Convert every line in the rows below into a JSON list of strings, with one string per line and blank lines omitted.

[start of Given entries]

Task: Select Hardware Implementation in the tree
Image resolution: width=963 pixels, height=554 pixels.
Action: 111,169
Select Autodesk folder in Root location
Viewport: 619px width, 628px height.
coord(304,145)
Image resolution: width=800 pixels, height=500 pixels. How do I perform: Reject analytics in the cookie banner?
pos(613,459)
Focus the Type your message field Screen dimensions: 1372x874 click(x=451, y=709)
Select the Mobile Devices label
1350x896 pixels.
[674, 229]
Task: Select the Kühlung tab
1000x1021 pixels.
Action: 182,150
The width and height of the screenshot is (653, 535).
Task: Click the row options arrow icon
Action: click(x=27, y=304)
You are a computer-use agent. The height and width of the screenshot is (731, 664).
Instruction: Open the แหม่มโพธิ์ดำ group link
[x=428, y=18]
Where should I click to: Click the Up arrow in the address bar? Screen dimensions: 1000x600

[end of Given entries]

=== Expected output ===
[
  "Task: Select Hardware Implementation in the tree",
  "Image resolution: width=963 pixels, height=554 pixels.",
  "Action: 111,169",
  "Select Autodesk folder in Root location",
  "Viewport: 619px width, 628px height.",
  "coord(304,145)",
  "Image resolution: width=800 pixels, height=500 pixels. How do I perform: Reject analytics in the cookie banner?",
  "pos(613,459)",
  "Focus the Type your message field Screen dimensions: 1372x874 click(x=451, y=709)",
  "Select the Mobile Devices label",
  "1350x896 pixels.",
  "[674, 229]",
  "Task: Select the Kühlung tab",
  "1000x1021 pixels.",
  "Action: 182,150",
  "The width and height of the screenshot is (653, 535).",
  "Task: Click the row options arrow icon",
  "Action: click(x=27, y=304)",
  "You are a computer-use agent. The height and width of the screenshot is (731, 664).",
  "Instruction: Open the แหม่มโพธิ์ดำ group link",
  "[x=428, y=18]",
  "Where should I click to: Click the Up arrow in the address bar? Screen dimensions: 1000x600"
]